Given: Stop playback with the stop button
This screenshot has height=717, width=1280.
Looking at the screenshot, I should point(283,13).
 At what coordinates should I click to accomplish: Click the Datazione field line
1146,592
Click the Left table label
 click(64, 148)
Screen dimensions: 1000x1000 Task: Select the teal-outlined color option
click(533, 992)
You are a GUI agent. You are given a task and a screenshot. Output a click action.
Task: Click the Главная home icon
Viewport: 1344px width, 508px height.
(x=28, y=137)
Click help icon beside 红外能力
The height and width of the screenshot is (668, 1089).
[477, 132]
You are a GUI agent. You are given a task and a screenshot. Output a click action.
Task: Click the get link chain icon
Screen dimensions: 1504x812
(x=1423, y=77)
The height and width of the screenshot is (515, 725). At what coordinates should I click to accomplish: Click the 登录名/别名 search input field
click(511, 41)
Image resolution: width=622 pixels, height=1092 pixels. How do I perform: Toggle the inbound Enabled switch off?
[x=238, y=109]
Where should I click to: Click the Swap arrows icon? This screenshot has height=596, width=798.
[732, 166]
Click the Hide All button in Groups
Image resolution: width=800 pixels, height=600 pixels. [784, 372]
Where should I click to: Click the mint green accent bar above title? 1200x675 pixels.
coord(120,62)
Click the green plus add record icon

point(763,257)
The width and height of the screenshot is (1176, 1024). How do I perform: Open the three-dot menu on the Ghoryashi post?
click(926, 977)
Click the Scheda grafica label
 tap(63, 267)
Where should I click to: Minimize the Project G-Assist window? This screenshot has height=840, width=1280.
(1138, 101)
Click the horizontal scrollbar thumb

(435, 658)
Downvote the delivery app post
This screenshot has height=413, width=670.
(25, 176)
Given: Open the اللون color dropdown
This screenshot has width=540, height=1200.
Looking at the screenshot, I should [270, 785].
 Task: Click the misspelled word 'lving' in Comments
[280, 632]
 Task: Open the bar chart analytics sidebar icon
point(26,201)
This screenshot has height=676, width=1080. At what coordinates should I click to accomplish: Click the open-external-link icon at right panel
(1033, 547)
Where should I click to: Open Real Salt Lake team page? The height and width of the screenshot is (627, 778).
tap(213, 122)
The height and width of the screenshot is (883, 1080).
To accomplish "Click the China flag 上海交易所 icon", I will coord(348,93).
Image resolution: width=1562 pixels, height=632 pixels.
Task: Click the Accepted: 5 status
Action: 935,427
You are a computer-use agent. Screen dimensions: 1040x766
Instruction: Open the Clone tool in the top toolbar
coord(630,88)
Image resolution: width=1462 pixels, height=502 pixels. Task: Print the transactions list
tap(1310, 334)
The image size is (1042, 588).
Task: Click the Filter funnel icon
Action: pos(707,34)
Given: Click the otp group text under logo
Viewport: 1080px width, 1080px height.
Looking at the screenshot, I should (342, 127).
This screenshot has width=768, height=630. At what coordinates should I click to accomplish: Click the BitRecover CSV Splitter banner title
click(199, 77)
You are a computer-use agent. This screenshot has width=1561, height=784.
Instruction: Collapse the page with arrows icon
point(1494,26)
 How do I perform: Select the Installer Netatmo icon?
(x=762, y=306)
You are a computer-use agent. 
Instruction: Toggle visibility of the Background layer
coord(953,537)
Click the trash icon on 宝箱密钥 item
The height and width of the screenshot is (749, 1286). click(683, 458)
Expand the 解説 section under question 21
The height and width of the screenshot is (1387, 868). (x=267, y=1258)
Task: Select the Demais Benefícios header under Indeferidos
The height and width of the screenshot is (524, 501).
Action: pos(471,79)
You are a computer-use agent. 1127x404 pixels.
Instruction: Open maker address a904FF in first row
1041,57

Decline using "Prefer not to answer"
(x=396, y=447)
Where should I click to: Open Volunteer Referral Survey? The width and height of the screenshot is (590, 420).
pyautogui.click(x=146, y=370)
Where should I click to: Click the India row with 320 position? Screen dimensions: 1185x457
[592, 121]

◆ WHAT YOU HAVE TO DO
Whenever a line in the data holds "computer", copy that line.

◆ YOUR RESPONSE
You are a computer-use agent. Screen dimensions: 1040x766
You are a computer-use agent. This screenshot has width=1561, height=784.
You are a computer-use agent. 
You are a computer-use agent. 1127x404 pixels.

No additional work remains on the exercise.